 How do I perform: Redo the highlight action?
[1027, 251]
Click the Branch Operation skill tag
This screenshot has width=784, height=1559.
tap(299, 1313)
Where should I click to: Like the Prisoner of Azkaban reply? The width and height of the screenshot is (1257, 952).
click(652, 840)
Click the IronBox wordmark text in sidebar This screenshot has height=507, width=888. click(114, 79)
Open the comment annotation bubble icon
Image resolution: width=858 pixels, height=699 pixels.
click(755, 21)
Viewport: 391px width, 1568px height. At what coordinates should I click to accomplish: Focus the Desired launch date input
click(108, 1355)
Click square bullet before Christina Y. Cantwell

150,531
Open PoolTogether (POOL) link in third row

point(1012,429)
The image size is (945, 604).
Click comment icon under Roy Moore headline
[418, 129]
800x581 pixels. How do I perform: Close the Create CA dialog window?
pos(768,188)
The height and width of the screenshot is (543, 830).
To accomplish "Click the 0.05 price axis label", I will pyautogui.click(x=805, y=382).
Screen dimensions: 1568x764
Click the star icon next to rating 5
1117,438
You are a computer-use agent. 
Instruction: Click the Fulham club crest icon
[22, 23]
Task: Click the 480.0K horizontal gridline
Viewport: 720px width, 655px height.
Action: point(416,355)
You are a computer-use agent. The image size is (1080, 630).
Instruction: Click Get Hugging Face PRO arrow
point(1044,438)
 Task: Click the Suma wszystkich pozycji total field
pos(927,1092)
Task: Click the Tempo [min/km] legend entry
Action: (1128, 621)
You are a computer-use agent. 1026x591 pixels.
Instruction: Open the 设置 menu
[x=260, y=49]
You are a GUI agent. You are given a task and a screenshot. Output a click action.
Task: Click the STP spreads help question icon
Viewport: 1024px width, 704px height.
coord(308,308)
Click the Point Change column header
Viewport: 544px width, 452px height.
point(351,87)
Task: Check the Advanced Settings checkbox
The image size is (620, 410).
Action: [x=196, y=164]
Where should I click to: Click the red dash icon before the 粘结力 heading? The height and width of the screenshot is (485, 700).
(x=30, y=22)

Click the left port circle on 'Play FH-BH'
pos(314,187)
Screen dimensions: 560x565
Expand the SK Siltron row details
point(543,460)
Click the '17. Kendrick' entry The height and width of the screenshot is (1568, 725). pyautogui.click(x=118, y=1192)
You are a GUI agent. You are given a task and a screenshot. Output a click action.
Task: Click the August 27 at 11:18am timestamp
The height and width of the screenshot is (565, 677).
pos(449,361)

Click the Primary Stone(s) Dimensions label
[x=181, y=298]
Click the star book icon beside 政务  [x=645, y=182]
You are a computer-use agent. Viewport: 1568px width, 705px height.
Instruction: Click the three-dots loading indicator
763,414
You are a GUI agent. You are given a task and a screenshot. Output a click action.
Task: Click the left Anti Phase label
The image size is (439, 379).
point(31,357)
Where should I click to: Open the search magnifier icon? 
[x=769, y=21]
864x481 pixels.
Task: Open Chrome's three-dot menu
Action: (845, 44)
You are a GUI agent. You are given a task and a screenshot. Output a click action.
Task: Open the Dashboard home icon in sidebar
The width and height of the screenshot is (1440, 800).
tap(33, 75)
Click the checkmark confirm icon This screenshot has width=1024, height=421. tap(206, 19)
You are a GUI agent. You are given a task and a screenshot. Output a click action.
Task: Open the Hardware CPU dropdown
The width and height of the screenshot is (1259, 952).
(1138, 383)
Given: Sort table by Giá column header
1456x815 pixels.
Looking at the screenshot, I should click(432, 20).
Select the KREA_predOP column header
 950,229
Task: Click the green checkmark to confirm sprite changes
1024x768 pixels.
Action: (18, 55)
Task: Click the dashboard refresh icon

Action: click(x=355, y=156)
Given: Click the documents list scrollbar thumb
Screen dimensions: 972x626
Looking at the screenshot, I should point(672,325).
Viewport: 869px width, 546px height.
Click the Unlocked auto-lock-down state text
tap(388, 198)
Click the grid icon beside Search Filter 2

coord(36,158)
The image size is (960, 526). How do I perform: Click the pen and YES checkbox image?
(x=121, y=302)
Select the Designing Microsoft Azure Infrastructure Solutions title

■ **How to complete this task**
Total lines with "checkmark" in the records above: report that figure alone.

■ **Answer below**
2